Michael Richardson, for The Straits Times 7 Feb 11;

AMID rising prices of food and concerns over future shortages, fish farming has been a bright spot in the generally challenging outlook for global food production. This is why Singapore and many other Asian countries are so interested in aquaculture.

In the past, most fish were caught in the wild. However in recent decades, a rapidly growing volume and range of fish have been raised in tanks and ponds on land, or in cages and nets in oceans, lakes and rivers, helping to meet the growing demand for protein. Aquaculture is now a US$100 billion (S$127 billion) industry.

Asia has led the way in the production and export of both wild capture and farmed fish, making an increasingly important contribution to the region's food security, while providing expanded employment opportunities and alleviating poverty.

South-east Asia accounts for one-quarter of all fish farmed for human consumption in Asia.

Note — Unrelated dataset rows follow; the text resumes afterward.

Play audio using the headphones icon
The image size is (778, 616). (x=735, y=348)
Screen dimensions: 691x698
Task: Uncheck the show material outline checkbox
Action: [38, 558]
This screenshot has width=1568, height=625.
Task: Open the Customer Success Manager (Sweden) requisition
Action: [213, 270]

Worldwide, fisheries support the livelihoods of about 540 million people, or about 8 per cent of the population.

But the most striking development has been in fish farming. The latest estimate from the United Nations Food and Agriculture Organisation (FAO) is that aquaculture will meet more than half of all food fish consumption by next year.

Most traditional wild fisheries are being overexploited, or harvested at the maximum yield at which their stocks can be sustained. So fish farming is seen as a key way to increase supply in a world hungry for protein.

The growing supply of affordable fish in Asia has contributed to rapid urbanisation and industrialisation, and thus to economic growth.

Global production of food fish from aquaculture, including fin fishes, crustaceans, molluscs and other aquatic animals, reached nearly 53 million tonnes in 2008, according to the FAO's annual report on the state of world fisheries, published last week. In 1950, production was less than one million tonnes a year.

As demand grew and technology improved, aquacultural output rose at an average annual rate of 8.3 per cent between 1970 and 2008, while the world population increased much more slowly, at just 1.6 per cent a year.

Aquacultural production has been growing at three times the rate of world meat production since 1950.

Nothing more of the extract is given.